Actualité et dépassement du « Manifeste »

Une introduction au texte de Charles Gide, 1921, « Le Manifeste coopératif des intellectuels et universitaires français », REC, n° 1, p. 7-14.

Dans ce manifeste, Charles Gide présente sa vision de la coopération. Selon le cofondateur de la Revue des études coopératives, la coopération peut offrir un programme général de reconstruction sociale. Les coopératives sont des « laboratoires d’expérimentation sociale », ainsi que les nommait Jean Jaurès.
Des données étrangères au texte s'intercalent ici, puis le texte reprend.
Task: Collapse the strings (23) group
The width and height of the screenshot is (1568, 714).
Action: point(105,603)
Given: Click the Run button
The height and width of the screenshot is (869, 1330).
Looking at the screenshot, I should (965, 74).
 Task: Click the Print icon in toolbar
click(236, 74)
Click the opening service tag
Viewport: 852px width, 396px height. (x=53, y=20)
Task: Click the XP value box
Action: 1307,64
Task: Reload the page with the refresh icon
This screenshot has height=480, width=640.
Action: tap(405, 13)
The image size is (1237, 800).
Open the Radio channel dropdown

Plutôt qu’un programme, ce sont des « orientations » qui peuvent être données, en raison même du fait que la coopération est un « mouvement ». Gide souligne ici la singularité économique majeure des coopératives : elles montrent que ni le profit ni la concurrence, que l’économie politique considère comme inéluctables, ne sont indispensables au succès d’une entreprise. Ces coopératives, ce sont celles de consommateurs. Alors que les producteurs sont « nécessairement préoccupés par des intérêts professionnels et corporatistes », les consommateurs « ne peuvent avoir d’autres intérêts que ceux de tout le monde. Ces coopératives de consommateurs ont donc qualité pour devenir des organes de l’intérêt public, allégeant ainsi le rôle de l’État, qui s’est montré tout à fait au-dessous de sa tâche, tout au moins dans l’ordre économique ».